Posted by I'm suffering for my art at June 7, 2005 06:26 PM

Just two words THE DOME!


Posted by Peter at June 7, 2005 06:59 PM

Verity,

Like Perry and several others (Michael Jennings and one or two others are notable exceptions) when I point out that something you've said just doesn't stack up with the facts, or I invite you to counter an argument I've put, you just move on to your next spurious argument

Let's ask again why London shouldn't have the Games because of Livingstone, but Paris should despite Chirac and his like?

ISFMA, has a good point about precedent, but as I've pointed out, several things are very different from the Sydney Olympics, and LA did show that it is possible to run an Olympics at a profit. Scepticism is a reasonable position, but I think the risks have been very well assessed and the alance of probabilities is clearly that London will do well out of the Olympics.

As for Verity and her French Pizazz and flair argument. The World Cup in 1998 suffered through small and poor stadia, a lack of local interest in any matches not including France, the overrated Stade de France (cramped seating, terrible press and catering facilities, poor transport links and a roof that lets all the sound out). Contrast that to the Commonwealth Games in Manchester which were run with real style.

You are just plain wrong about the audience wanting to see records broken. They go to see top class competition and I don't think most give a hoot about world records they want sporting drama, not a time trial.
The IOC do not keep introducing sports through desperation. On the contrary, they have consistently been trying to reduce the number of competitors in recent Olympics.

GCooper: Very little is spent by the NHS on sports injuries compared to illness caused by physical inaction (I have been active in sports for 30 years and have never cost the NHS a penny). Just tell me again why self-induced illness should be subsidised but healthy sporting activities should be taxed (as is presently the case). I have no objection to you or anyone else killling themselves with poor lifestyle - I just have an objection to paying for it. Nothing to do with being puritannical.


Posted by HJHJ at June 7, 2005 07:28 PM

At first I was shocked at the idea of hoping Paris gets the Olympics. Why the hell would I want anything nice to go to Paris instead of London???

But now I understand better. If the Olympics is such a money sink and a hassle to the natives, well, let Paris have it, and with my (uncharitable) blessing.


Posted by Tim at June 7, 2005 07:40 PM

HJHJ - I am not trying to avoid an argument. But you are writing as someone who cares desperately about this and knows lots of facts that are of no interest to people who simply do not want to see this event dumped on a city which is already overcrowded and quite unpleasant in many respects.

I don't care about council tax. I do care that Livingstone can hammer on an extra percentage to pay for an event that few people have expressed a hunger for. The Olympics is for the final international glory of Livingstone before he steps down as mayor of London and devotes the rest of his life to newts.

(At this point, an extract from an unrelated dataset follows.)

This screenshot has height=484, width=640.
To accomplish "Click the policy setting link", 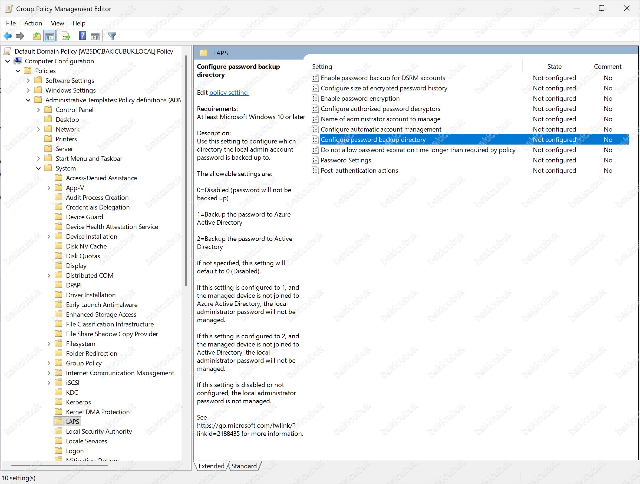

You compare Livingstone with Jacques Chirac, who I hadn't realised was still the mayor of Paris. I thought he was the President of France. Frankly, I would rather my nationality be represented by a fraud with charm and style than a fraud (Toneboy) who looks and acts like a barker in a travelling carnival. But that is beside the point.

The French, as I am sure you are well aware, are not interested in the fortunes of anywhere but France. Local interest in other matches would have been infinitesimal. But the show they put on in Paris was spectacular. It's silly to try to take their infinite capacity for style away from them. (Though oddly enough, it doesn't extend to making TV commercials, which are dire.)

The London Olympics would be a hymn to political correctness - like the above-mentioned drab failure, the Millennium Dome.

I can probably agree with you that the people who actually make the effort to attend the Olympics are sports fans who want to see a good competition. The people who watch it at home and who are the greater number by hundreds of millions and on whom advertisers spent several billion dollars on ads, want drama. They want to see records broken.

I do not like the whole ethos of the Olympics. I find it fascist. How can an international committee of nonentities decide a city that has been going for 2,000 years should be made unlivable while they stage their show there - and the population of the city has no say. The word demos is Greek and that's where the games should return to.

From some of the comments I've seen, the Parisians don't want it either. So how does it happen that leaders are empowered to disempower their electorates and impose events which will showcase themselves at great inconvenience to the citizenries? Did anyone take a poll in London, for example?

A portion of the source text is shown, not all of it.